J'aimerais vous faire part d'un de ces exemples de réussite. En 1919, Max et Esther Bergman sont arrivés au Canada en provenance d'Erlich, en Russie. Ils sont arrivés avec pour seuls bagages la volonté de travailler et une simple recette de bagel. Après 18 ans de travail acharné, Max a ouvert sa propre entreprise en 1939, une boulangerie de bagels russes, au coût de 900 $ par mois avec une mise de fonds de 10 $, ce qui représentait une fortune à l'époque. Trois familles ont emménagé dans le petit appartement au-dessus de la boulangerie : les Bergman, les Newman et les Rabinovich. Tous s'entendaient pour contribuer au succès de la boulangerie.

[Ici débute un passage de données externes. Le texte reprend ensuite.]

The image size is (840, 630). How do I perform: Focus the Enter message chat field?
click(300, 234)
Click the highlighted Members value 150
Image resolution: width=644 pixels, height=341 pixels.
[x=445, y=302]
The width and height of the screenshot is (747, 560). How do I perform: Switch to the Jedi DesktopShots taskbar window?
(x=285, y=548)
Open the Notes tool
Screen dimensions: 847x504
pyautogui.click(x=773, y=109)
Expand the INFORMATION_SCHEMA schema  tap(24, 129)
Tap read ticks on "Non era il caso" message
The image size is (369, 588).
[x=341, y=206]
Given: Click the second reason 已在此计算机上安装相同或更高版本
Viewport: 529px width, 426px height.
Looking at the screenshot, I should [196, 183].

Le jeudi, après avoir payé tous les membres du personnel, Esther organisait une grande fête pour tous et remerciait chacunde son dur travail. À la fin de la fête, Max demandait un service à ses employés. S'ils voulaient travailler le lendemain, ils devaient lui prêter une partie de leur salaire pour lui permettre d'acheter davantage de farine. Chacun contribuait sans poser de questions. Ils comprenaient tous que la seule façon de survivre était de s'entraider. Aucun ne cherchait à se défiler.

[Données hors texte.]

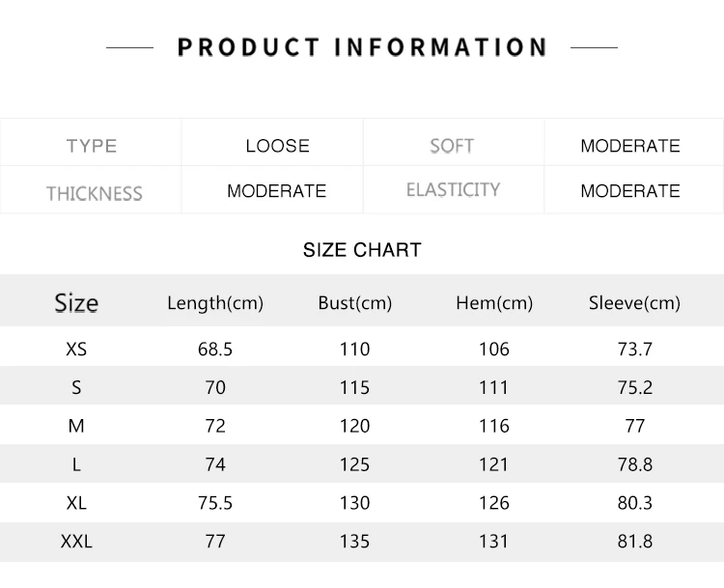This screenshot has width=724, height=588.
Task: Select the Length(cm) column header
Action: click(215, 303)
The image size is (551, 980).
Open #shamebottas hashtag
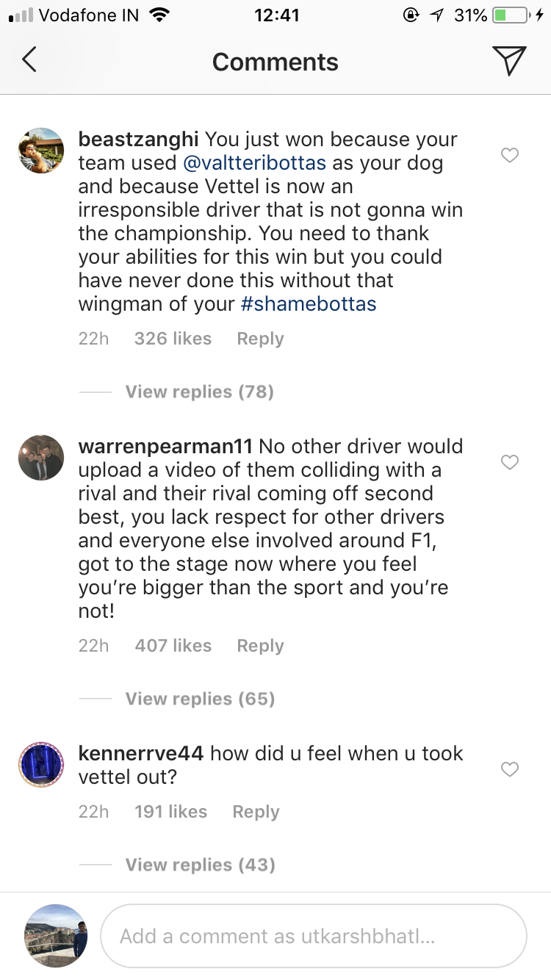tap(309, 303)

Aujourd'hui, le petit-fils de Max Bergman est propriétaire de Bagel King, de Mmmuffins, de Michel's Baguette et, maintenant, de Second Cup. Tout a commencé avec une recette de bagel de la Russie et grâce à l'importance accordée à l'entraide, dans les bons comme dans les mauvais moments.

Honorables sénateurs, nous traversons des moments difficiles à l'heure actuelle. L'intolérance envers les communautés minoritaires augmente, et les politiques d'immigration d'États historiquement plus libéraux deviennent de plus en plus restrictives. En 2013, Statistique Canada a révélé que 56 p. 100 des crimes haineux fondés sur la religion ciblaient les juifs, sans compter que les crimes haineux commis envers les musulmans et les autres communautés minoritaires ont beaucoup augmenté.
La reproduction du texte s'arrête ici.